From next month, all new source code repositories created on GitHub will be called "main" instead of "masterAs part of the company's effort to remove unnecessary references to slavery and replace them with more comprehensive terms.
For those who don't know in GitHub repositories users can and Companies store and synchronize source code projects.
By default, GitHub uses the term "master" for the main version of a source code repository. Developers can make copies of the "master" on their computers to get the project locally and add their own code. Then they synchronize the changes back to the "master" repo.
On October 1, 2020, any new repositories you create will use "main" as the default repo, instead of "master", the company says.
Existing repositories that already have the "master" as the default branch will remain as they are.
“For existing repositories, renaming the default branch causes too many precalls,” GitHub explains in a support page published earlier this month, such as the need to edit the settings for pull requests and modify security policies.
"By the end of the year, you will be able to rename existing repositories," says GitHub.

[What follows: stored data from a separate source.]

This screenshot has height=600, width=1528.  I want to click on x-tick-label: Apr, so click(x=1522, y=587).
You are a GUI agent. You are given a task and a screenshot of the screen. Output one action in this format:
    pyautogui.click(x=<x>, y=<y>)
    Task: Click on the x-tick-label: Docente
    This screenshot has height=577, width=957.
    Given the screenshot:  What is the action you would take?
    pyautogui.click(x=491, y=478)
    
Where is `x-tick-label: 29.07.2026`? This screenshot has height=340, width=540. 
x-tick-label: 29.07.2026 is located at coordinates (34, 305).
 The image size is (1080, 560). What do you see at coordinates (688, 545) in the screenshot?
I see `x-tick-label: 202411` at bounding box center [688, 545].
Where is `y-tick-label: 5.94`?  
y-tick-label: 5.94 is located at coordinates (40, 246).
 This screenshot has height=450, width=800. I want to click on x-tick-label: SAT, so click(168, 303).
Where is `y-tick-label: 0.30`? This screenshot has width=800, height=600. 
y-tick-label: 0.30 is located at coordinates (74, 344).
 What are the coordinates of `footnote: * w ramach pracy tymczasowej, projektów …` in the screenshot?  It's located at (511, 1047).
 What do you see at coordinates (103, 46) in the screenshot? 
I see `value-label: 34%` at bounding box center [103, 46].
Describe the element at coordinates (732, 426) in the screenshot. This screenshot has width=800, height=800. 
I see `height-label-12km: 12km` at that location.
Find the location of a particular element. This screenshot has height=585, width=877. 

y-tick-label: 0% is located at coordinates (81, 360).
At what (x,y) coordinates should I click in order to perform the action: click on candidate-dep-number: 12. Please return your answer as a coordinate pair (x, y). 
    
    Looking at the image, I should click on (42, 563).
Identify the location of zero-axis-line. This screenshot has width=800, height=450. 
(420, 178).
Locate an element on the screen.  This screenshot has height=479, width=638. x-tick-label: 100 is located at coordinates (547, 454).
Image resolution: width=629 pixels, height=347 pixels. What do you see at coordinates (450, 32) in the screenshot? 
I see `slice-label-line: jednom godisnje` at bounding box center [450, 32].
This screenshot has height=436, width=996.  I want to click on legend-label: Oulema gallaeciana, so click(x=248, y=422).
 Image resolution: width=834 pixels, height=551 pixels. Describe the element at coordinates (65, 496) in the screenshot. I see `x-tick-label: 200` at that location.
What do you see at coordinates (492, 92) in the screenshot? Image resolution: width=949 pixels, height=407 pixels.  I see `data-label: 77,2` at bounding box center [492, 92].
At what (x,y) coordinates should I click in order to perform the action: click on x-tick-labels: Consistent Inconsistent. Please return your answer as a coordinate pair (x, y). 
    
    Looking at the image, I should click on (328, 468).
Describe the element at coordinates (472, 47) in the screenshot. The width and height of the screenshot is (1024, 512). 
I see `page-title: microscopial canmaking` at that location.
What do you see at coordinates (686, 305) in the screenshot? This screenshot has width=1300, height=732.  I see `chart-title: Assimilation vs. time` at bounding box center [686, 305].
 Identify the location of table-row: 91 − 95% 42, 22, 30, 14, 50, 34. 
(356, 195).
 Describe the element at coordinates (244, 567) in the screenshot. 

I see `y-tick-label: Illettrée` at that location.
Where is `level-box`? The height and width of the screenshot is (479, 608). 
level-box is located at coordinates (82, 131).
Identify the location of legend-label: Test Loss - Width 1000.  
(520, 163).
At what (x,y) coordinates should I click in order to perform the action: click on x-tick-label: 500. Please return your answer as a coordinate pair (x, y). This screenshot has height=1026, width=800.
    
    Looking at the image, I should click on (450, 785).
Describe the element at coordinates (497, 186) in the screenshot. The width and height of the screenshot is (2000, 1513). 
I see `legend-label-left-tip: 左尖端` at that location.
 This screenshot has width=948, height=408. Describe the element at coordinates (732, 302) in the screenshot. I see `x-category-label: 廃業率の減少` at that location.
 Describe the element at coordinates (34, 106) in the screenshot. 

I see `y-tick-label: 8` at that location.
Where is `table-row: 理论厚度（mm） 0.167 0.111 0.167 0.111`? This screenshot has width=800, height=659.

"When you rename the branch, we will redefine all open pull requests and drafts, move policies protectionand more – all automatically.”
The company's move is part of a larger trend in the technology community.
Following the death of George Floyd and the protests of the Black Lives Matter earlier this year, technology companies wanted to show their support for the black community by abandoning the racist terms master, slave, blacklist and whitelist.
Companies and major open source projects such as Microsoft, IBM, Twitter, Red Hat, MySQL, the Linux kernel and OpenBSD have agreed to make changes to their technical terminology during the summer of 2020.
GitHub was one of the first companies to show its support for such changes when its CEO revealed in June that they were already looking for ways to replace the "master".
The company's announcement earlier this month comes to fulfill its CEO's promise.
In addition, the Git project, which is the basic software on which GitHub was built, has also announced similar plans.